O avanço do uso do Mounjaro — medicamento desenvolvido para o tratamento do diabetes tipo 2 e que ganhou popularidade como aliado no emagrecimento — começa a acender um sinal de alerta fora do eixo metabólico. Nos consultórios especializados em saúde capilar, cresce o número de relatos de queda acentuada de cabelo associada ao uso do fármaco.
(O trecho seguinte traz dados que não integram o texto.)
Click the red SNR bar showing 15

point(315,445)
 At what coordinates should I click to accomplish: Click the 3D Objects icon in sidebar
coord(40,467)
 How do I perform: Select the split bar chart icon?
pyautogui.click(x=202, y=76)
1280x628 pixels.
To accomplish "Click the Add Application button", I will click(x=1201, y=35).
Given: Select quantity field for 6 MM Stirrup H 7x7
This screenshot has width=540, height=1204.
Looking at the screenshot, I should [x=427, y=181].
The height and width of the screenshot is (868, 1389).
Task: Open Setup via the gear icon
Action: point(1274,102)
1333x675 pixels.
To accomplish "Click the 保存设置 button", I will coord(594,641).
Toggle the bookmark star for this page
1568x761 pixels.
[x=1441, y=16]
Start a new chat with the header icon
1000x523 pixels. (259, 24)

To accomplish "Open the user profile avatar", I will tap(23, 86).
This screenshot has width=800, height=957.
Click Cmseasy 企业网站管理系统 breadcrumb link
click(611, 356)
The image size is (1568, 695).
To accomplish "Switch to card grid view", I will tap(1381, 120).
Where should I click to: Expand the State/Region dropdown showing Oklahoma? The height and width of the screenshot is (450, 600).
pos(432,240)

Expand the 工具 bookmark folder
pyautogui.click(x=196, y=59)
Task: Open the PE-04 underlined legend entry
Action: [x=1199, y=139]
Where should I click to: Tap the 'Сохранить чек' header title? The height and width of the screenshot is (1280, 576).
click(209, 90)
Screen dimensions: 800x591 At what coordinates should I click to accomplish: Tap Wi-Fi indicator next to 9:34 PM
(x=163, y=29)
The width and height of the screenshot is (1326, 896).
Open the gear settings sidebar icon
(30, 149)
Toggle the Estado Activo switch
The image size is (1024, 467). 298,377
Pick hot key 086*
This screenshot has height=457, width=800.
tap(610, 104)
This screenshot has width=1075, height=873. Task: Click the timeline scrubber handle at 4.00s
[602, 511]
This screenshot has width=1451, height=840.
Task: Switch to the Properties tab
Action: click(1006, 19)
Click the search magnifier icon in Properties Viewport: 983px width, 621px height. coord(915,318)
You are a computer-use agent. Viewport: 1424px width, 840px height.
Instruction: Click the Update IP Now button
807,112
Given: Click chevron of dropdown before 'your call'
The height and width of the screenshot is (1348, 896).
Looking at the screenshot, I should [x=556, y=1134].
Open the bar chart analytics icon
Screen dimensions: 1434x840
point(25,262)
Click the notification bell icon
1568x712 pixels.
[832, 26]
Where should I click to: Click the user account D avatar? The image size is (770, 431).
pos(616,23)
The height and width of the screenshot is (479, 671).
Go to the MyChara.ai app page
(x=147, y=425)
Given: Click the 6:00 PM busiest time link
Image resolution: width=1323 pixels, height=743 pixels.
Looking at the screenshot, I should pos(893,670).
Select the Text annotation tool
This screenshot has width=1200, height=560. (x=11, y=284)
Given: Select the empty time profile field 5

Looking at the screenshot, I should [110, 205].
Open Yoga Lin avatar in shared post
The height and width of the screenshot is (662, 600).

Embora o efeito não esteja listado oficialmente na bula, médicos observam um padrão clínico cada vez mais frequente.
Segundo o especialista em implante capilar Dr. Cléber Stuque, o problema não está exatamente no medicamento, mas nas consequências que ele pode provocar em pacientes com predisposição genética à calvície. “Não é que o Mounjaro destrua o folículo capilar. O que acontece é que a perda de peso rápida e o desequilíbrio nutricional funcionam como gatilhos para quadros de queda já existentes”, explica.
O que está por trás da queda de cabelo
O principal mecanismo envolvido é o chamado eflúvio telógeno — uma queda intensa e difusa dos fios provocada por mudanças bruscas no organismo. “O emagrecimento acelerado gera um estresse metabólico importante. Com isso, muitos fios entram ao mesmo tempo na fase de queda”, afirma Stuque.
Outro fator relevante é a redução do apetite, comum entre usuários do medicamento. Com isso, há menor ingestão de proteínas, ferro, zinco e vitaminas essenciais à saúde capilar. “O organismo passa a priorizar funções vitais. O cabelo, que não é essencial para a sobrevivência, acaba ficando em segundo plano”, detalha o médico.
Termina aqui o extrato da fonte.